2. I have "hired" (I use quotation marks because I am actually not paying them so technically they aren't really "hired") my Life Manager and Assistant to the Life Manager. This will no doubt propel me into cosmic bliss.


Case in point...when I was just talking to the Assistant to the Life Manager, I came up with this superb idea: next year, with the help of Oprah and Gayle and all the new friends I will make on Oprah's network, I will come out with a CD. The CD will be of me reading my Dull Co-worker posts!

What this means is that you will be able to listen to me talk about my work vignettes as you drive in your car to work. Or when working out. Or at home with your family. What a beautiful gift that would be. Isn't that a brilliant idea? Maybe I will even make this available for download on iTunes.

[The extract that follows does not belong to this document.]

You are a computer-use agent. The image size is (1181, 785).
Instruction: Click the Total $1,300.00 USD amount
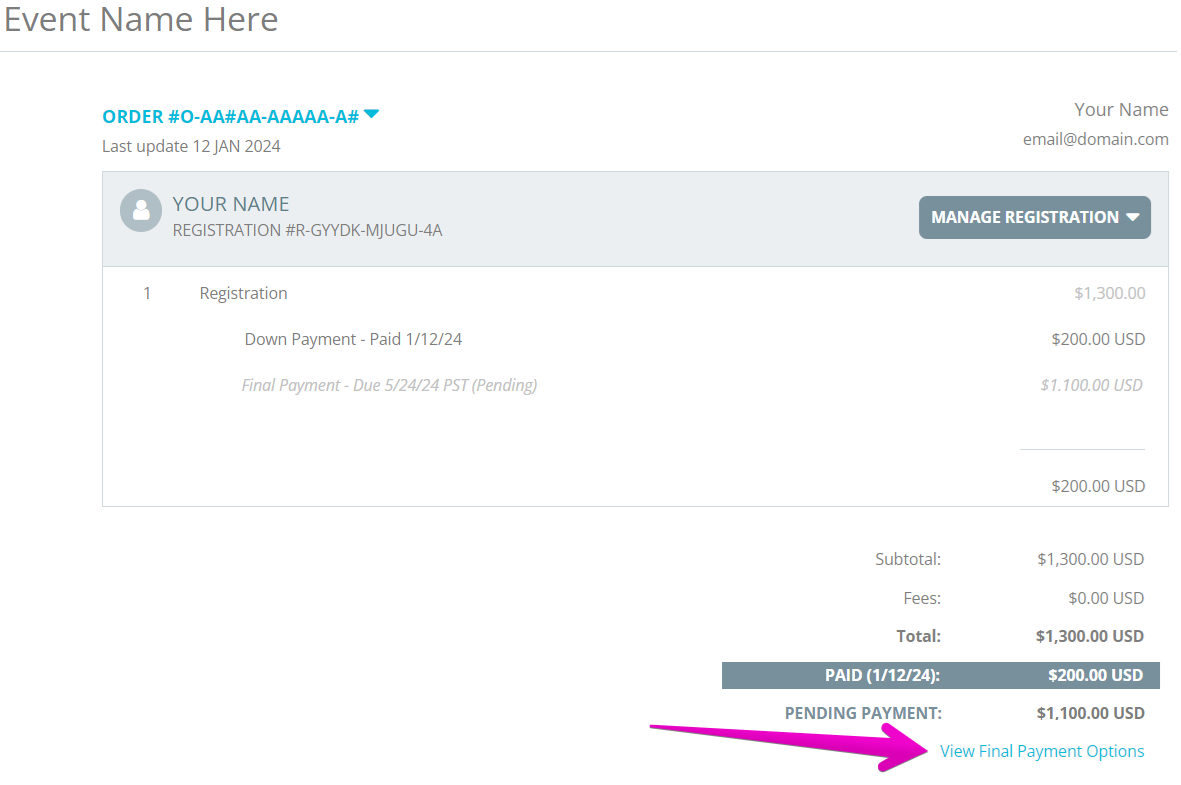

See, this Life Manager and Assistant to the Life Manager thing is working out for me already. It's inspiring me to come up with greater and greater ideas.


Stay tuned for more great ideas...possibly involving the development of a room fragrance that smell like bacon and eggs...

Tuesday, January 4, 2011

Big Calves & High Boots Don't Mix

As I mentioned in my New Years Resolutions post the other day, I have big calves which prevents me from being able to zip up my high boots. Since I am dramatic, over-the-top and have a tendency to exaggerate, some people do not believe me when I write about my embarassing predicament. So, I thought I'd take a picture of my big-calf-high-boot problem to show readers it is real. This does exist.

This picture shows that my calf is way too big for this boot and I can't zip it up.


Does anyone know of any type of diet plan I can go on to lose weight in my calf, specifically in my left calf which is bigger than the right?

Does anyone else out there suffer with this malady? If so, please email me. We need to band together and get high boot companies to feel empathy for others like me who suffer with this affliction which is particularly exasperating in the cold Canadian winter months. Together we can make this a thing of past and women everywhere will be able to zip up their boots with joy and ease!